/llm-evaluation

The application allows user to input conversation history along with context and other input and evalute the project based the allowed metrics

Primary LanguageTypeScript

LLM Evaluation Project

This project evaluates AI conversation bots using multiple predefined metrics such as answer relevance, faithfulness, summarization, and more. It includes:

  • Node.js (TypeScript) Backend for managing evaluation requests.
  • FastAPI (Python 3.12) for running evaluations and handling metrics.
  • React Frontend for inputting conversation data and displaying results.
  • Docker to containerize and orchestrate the services.

Prerequisites

  • Node.js: 20 or above
  • Python: 3.12
  • Docker and Docker Compose

Project Structure

.
├── node-be         # Node.js backend for API requests and metrics evaluation
├── py-be           # FastAPI app handling LLM metrics evaluation logic
├── react-fe        # React frontend for user input and displaying results
├── docker-compose.yml  # Docker setup for orchestrating services

Getting Started

1. Clone the Repository

git clone https://github.com/pulkit-khullar/llm-evaluation.git
cd llm-evaluation

2. Environment Setup

Note - Convert env.example to .env before procedding further.

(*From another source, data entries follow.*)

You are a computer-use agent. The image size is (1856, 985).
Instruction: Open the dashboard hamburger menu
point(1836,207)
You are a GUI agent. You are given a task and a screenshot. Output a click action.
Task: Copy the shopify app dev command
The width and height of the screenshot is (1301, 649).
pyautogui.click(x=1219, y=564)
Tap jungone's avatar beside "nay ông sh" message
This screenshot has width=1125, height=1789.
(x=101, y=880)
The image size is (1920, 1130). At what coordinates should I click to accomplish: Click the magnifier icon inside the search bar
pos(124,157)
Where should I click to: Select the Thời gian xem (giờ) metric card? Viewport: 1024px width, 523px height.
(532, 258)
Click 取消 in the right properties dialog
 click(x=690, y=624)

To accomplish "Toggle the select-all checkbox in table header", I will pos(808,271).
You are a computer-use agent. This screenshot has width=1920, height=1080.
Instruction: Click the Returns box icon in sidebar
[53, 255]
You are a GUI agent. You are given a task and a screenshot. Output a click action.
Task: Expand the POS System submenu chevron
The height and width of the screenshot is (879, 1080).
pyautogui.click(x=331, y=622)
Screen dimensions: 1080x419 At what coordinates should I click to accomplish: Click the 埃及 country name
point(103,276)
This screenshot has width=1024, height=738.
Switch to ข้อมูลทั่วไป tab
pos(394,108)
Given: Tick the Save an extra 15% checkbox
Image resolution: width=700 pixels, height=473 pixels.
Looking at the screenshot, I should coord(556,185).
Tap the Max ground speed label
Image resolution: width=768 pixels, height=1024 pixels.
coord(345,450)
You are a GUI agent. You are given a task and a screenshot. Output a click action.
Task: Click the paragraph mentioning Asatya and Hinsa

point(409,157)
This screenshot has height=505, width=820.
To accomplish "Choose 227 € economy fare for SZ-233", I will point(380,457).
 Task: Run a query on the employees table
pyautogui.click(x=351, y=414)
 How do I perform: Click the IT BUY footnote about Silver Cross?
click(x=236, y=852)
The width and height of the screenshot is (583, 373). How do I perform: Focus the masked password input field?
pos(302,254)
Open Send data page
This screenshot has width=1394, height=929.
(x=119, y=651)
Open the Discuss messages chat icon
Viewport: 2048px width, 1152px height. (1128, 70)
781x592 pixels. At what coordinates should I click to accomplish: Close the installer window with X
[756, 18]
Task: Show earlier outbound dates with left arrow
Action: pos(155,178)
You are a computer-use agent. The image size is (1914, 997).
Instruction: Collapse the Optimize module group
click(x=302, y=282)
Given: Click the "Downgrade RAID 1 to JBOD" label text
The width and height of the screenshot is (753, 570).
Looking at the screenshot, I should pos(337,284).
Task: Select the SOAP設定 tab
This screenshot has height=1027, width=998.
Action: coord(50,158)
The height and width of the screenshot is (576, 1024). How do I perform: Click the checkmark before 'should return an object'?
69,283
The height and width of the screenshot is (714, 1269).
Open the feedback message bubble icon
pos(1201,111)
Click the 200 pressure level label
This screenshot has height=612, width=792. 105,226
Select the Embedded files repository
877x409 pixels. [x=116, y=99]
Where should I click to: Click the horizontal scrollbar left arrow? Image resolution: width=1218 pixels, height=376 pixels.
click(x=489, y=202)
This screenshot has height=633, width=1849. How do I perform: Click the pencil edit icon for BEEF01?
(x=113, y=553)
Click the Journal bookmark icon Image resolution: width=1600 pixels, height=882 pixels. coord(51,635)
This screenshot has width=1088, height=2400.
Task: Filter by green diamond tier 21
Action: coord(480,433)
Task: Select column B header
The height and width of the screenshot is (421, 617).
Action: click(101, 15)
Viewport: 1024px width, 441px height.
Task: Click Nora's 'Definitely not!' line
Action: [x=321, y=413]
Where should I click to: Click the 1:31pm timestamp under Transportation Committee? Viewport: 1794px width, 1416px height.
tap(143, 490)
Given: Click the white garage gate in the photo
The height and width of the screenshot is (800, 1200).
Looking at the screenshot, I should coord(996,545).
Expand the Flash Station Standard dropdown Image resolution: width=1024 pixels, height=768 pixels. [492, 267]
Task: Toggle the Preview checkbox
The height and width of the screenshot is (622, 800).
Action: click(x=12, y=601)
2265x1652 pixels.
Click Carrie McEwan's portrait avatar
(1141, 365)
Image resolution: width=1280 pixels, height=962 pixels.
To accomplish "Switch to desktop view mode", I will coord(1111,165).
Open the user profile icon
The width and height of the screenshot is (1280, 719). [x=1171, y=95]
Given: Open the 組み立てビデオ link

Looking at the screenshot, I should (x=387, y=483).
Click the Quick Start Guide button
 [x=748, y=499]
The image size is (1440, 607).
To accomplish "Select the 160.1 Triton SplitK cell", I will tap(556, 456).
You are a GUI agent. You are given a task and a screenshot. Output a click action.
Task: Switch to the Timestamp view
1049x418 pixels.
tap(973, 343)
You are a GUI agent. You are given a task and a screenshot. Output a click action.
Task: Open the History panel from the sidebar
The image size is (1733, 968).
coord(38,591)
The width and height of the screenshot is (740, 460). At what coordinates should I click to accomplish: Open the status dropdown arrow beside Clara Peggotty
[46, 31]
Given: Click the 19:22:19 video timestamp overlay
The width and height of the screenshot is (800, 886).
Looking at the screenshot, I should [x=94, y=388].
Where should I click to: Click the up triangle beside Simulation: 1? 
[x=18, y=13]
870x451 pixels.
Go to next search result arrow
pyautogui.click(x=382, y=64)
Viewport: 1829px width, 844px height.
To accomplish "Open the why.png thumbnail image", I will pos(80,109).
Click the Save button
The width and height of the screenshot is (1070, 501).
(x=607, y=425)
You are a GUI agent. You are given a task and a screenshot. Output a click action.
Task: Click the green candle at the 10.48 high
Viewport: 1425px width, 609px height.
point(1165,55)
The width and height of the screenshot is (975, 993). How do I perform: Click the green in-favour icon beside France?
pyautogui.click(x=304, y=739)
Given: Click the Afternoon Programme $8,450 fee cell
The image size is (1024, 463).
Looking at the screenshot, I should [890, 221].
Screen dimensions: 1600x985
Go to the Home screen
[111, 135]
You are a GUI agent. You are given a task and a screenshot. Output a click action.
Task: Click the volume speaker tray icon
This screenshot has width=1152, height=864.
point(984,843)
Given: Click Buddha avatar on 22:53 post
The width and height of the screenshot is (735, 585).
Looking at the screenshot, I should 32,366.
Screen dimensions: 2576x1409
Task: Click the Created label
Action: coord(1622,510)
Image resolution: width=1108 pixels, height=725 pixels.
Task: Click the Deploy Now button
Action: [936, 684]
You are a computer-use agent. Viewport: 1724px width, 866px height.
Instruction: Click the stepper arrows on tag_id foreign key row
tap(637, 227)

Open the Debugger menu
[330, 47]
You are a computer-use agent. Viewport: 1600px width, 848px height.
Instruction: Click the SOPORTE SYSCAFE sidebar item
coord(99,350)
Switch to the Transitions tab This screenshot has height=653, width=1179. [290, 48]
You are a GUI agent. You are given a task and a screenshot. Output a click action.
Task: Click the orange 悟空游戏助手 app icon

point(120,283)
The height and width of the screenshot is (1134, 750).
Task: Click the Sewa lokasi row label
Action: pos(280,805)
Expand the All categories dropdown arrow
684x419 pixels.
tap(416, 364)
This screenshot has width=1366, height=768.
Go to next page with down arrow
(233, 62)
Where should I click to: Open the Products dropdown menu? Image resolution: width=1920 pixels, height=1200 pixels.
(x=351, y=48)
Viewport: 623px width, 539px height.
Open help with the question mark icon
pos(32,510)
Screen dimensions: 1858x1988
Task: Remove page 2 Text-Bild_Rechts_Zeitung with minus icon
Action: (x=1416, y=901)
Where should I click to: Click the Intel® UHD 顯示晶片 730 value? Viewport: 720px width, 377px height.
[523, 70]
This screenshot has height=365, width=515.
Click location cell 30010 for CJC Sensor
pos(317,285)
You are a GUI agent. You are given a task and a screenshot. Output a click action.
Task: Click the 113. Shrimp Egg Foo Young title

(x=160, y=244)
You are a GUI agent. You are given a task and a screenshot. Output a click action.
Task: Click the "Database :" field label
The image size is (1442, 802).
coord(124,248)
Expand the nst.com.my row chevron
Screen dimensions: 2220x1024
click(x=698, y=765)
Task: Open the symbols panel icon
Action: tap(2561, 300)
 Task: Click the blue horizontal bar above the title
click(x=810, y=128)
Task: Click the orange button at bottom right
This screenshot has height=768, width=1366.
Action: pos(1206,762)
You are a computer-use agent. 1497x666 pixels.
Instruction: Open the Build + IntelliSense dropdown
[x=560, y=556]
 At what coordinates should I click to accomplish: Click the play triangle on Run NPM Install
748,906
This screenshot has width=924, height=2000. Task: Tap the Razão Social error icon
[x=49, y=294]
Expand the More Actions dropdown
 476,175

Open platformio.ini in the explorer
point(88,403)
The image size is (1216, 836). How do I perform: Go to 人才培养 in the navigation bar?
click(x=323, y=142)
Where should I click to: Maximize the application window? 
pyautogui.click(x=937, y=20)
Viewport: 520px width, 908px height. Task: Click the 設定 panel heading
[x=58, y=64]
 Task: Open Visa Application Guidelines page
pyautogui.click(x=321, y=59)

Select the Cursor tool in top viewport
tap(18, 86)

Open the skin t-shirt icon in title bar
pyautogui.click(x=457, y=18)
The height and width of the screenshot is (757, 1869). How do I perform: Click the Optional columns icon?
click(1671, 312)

Backend (Node.js & FastAPI)

  • Node.js:

    1. Navigate to node-be/.
    2. Install dependencies:
      npm install
    3. Run the Node.js backend locally:
      npm run dev
  • FastAPI:

    1. Navigate to py-be/.
    2. Install dependencies using Poetry:
      poetry install
    3. Run FastAPI app locally:
      poetry shell
      python main.py

Frontend (React)

  1. Navigate to react-fe/.
  2. Install dependencies:
    npm install
  3. Run the React app locally:
    npm start

3. Docker Setup

  1. Build and start all services:
    docker-compose up --build
  2. Access the services:
    • Node.js Backend: http://localhost:8003
    • FastAPI Backend: http://localhost:8004
    • React Frontend: http://localhost:3000

Usage

  • React Frontend: Enter conversation history, user questions, bot answers, and context. Select desired metrics for evaluation and submit.
  • Node.js Backend: Receives the frontend request and forwards the evaluation tasks to the FastAPI service.
  • FastAPI Service: Processes evaluation metrics like answer_relevance, summarization, etc., and returns the results to the Node.js backend.

Metrics Supported

  1. Answer Relevance
  2. Bias
  3. Contextual Relevancy
  4. Faithfulness
  5. Hallucination
  6. Summarization

API Doc

Node Backend

GET /api/health

Application health check

POST /api/evaluate

REQUEST BODY:
conversationHistory: Array of String
userQuestion: String
botAnswer: String
context: String
metrics: Array of String | Allowed values are - answer_relevance, bias, contextual_relevancy, faithfulness, hallucination, summarization

RESPONSE BODY:
{
  message: "Evaluation completed successfully",
  result: {
    ...Metrics names and there scores along with explanation
  }
}

Application Evaluate end-point, This add's the first level request validation at this point. This also forwards the request to Python service for result evaluation.

Python Backend

GET /api/health

Application health check

POST /api/evaluate

REQUEST BODY:
conversationHistory: Array of String
userQuestion: String
botAnswer: String
context: Array of String
metrics: Array of String

RESPONSE BODY
{
  metric_name: {
    score: ...result score,
    reson: ...explanation of result score.
  },
  metric_name_2: {
    score: ...result score,
    reson: ...explanation of result score.
  },
  ...
}

Application Evaluate end-point, This is responsible for processing the evaluation for the selected metrics. This formats the result and send the JSON object to the Node service, which then further send's the result back to React service.

Known Issues

  • Ensure all services are running for full functionality.
  • Adjust port settings in docker-compose.yml if conflicts arise.